WORK ORDER » From the line below that contains "Instruction: Expand options" to the line that contains "Open the code", repeat every line exactly, both ends included, and nothing else.

===== DATA

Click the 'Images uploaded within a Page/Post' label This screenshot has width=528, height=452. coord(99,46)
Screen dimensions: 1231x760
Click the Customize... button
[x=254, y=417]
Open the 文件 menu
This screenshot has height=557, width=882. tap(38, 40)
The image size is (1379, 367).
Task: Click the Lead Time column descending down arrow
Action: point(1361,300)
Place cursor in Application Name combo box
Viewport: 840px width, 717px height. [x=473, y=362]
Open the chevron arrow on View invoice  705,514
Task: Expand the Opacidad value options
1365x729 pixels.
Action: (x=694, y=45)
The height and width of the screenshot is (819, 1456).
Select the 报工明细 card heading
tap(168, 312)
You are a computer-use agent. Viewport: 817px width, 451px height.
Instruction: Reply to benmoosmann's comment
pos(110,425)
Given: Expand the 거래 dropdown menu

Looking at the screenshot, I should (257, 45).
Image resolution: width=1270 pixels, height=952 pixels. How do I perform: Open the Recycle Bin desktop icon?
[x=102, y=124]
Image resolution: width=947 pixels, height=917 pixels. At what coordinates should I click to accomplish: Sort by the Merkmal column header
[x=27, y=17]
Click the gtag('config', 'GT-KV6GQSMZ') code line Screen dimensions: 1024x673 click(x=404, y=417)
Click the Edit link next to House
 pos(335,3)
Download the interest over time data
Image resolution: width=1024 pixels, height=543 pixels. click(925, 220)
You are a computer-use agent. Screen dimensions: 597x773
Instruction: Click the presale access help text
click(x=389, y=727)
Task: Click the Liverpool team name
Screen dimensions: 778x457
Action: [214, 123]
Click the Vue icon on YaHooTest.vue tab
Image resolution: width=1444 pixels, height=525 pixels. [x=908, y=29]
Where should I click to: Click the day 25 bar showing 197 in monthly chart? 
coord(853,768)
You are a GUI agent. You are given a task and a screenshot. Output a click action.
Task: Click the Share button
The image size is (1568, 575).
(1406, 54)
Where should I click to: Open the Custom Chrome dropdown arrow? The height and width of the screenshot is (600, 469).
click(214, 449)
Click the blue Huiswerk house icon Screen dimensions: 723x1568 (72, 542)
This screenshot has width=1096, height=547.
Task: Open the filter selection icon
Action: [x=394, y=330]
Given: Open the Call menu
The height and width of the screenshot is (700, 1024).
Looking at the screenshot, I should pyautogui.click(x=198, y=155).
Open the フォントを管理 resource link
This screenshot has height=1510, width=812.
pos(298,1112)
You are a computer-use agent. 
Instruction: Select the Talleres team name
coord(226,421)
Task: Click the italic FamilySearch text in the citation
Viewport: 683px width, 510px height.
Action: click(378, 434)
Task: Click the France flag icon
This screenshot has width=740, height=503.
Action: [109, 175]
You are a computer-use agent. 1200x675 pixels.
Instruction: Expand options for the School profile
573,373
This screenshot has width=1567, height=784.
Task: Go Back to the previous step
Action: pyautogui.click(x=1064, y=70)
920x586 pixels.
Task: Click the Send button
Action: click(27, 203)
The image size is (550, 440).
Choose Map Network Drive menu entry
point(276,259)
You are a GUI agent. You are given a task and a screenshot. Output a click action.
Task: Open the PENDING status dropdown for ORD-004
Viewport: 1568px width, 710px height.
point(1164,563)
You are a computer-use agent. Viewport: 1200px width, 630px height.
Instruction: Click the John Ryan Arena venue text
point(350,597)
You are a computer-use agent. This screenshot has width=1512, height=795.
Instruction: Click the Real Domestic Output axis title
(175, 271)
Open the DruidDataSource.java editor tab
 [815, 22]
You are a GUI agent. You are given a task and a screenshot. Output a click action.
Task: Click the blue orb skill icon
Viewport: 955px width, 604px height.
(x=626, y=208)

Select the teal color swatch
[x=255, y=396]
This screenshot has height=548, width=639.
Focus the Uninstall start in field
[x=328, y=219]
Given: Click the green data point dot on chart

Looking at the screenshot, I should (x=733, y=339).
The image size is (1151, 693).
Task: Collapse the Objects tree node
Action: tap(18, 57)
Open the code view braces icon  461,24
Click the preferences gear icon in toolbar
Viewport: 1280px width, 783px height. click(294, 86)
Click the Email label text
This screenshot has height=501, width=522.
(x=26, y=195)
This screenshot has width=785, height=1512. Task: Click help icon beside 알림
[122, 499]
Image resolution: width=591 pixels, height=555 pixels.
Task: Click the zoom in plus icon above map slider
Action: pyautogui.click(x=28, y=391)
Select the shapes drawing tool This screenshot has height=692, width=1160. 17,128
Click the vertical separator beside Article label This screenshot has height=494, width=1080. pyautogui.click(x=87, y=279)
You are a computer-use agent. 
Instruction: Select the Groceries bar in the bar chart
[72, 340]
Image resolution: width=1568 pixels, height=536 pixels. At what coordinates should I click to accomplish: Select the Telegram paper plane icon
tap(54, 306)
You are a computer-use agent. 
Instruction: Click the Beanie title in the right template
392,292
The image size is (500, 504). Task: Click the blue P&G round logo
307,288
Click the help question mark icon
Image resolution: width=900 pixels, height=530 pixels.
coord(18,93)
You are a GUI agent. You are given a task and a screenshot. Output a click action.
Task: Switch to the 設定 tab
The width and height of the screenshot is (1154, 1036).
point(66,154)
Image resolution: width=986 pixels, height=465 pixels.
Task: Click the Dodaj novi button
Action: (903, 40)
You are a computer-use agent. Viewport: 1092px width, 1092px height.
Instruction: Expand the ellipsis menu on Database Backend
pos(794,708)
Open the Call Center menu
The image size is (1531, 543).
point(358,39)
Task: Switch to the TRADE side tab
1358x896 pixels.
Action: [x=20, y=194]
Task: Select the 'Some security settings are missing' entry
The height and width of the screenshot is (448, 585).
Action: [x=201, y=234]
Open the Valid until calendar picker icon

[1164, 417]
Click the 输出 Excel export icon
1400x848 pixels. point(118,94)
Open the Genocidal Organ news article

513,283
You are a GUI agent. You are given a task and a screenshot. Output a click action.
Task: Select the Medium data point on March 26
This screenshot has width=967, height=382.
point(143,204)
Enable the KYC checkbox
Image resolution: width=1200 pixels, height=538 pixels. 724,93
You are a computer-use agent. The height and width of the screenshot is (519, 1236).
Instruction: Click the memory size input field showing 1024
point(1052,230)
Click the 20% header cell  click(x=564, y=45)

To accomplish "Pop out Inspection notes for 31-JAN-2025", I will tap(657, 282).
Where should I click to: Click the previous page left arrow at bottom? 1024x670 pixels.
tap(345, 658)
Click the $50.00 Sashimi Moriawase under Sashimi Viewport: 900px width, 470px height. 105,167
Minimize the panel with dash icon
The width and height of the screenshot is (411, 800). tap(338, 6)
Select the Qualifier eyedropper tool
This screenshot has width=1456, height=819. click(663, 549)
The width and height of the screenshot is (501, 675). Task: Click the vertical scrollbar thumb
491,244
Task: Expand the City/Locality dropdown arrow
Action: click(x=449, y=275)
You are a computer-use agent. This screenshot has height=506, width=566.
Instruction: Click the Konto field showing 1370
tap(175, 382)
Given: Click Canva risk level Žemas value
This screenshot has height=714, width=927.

==========

RESULT »
Instruction: Expand options for the School profile
573,373
This screenshot has width=1567, height=784.
Task: Go Back to the previous step
Action: pyautogui.click(x=1064, y=70)
920x586 pixels.
Task: Click the Send button
Action: click(27, 203)
The image size is (550, 440).
Choose Map Network Drive menu entry
point(276,259)
You are a GUI agent. You are given a task and a screenshot. Output a click action.
Task: Open the PENDING status dropdown for ORD-004
Viewport: 1568px width, 710px height.
point(1164,563)
You are a computer-use agent. Viewport: 1200px width, 630px height.
Instruction: Click the John Ryan Arena venue text
point(350,597)
You are a computer-use agent. This screenshot has width=1512, height=795.
Instruction: Click the Real Domestic Output axis title
(175, 271)
Open the DruidDataSource.java editor tab
 [815, 22]
You are a GUI agent. You are given a task and a screenshot. Output a click action.
Task: Click the blue orb skill icon
Viewport: 955px width, 604px height.
(x=626, y=208)

Select the teal color swatch
[x=255, y=396]
This screenshot has height=548, width=639.
Focus the Uninstall start in field
[x=328, y=219]
Given: Click the green data point dot on chart

Looking at the screenshot, I should (x=733, y=339).
The image size is (1151, 693).
Task: Collapse the Objects tree node
Action: tap(18, 57)
Open the code view braces icon  461,24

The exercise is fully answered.